The new Insolvency Regulation is expected to come into force in 2017, and would replace the current regime - which has been in place since May 2002 - with a modern and "rescue orientated" approach. The new rules also aim to reinforce the single market while recovering from the financial crisis.

While the current regulation only covers liquidation proceedings, the proposed new regime would include an additional 19 national commercial and personal insolvency mechanisms. Pre-insolvency procedures would also be covered, including restructuring at an early stage, where the likelihood is that the business is heading towards insolvency.

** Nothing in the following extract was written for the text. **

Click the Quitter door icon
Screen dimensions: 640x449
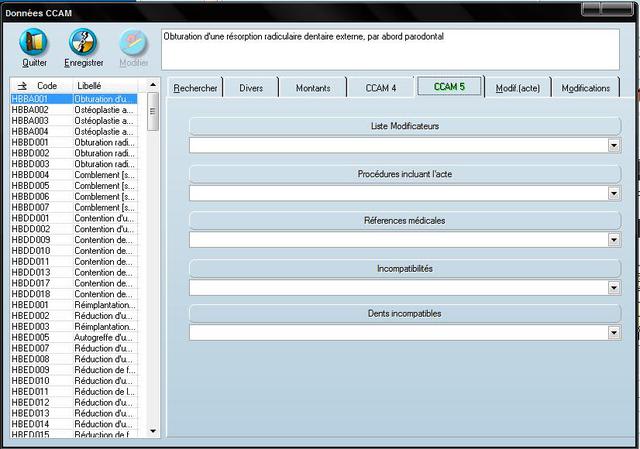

Furthermore, a new test for determining a debtors' "centre of main interests" is contained within the draft regulation. This would start the main proceedings for resolving the debtor's insolvency, and would apply universally across the EU, meaning any secondary proceedings in other state would only be possible where the debtor has assets based in that state. If secondary proceedings were opened in a member state, the court under the new law would have to immediately notify the insolvency practitioner in the main proceedings. On request of the insolvency practitioner in the main proceedings, the court in the secondary proceedings would then have the power to postpone or refuse it.

The new Regulation would also require member states to provide a free, publicly- accessible online register of information relating to insolvency proceedings, to be compiled within a single, EU-wide online portal. Then, foreign creditors could submit claims within 45 days of notice of proceedings being published in the online register. The provisions of the draft regulation therefore make insolvency proceedings far more efficient, and create far better chances of rescuing businesses facing difficulties.

Vêra Jourovà, the EU's Justice Commissioner, said: "The new rules will viable businesses a much-needed second chance and will improve the effectiveness of EU insolvency proceedings. With these new rules, we are building solid foundations for boosting growth and jobs in Europe.

"Workers can now that if their company face difficulties, there is a bigger chance for it to recover and for their job to survive", she added.

According to figures from the European Commission, around one quarter of the 200,000 businesses involved in insolvency proceedings in the EU each year have a cross-border element, meaning hundreds of thousands of employees will be affected by the proposed Insolvency Regulation.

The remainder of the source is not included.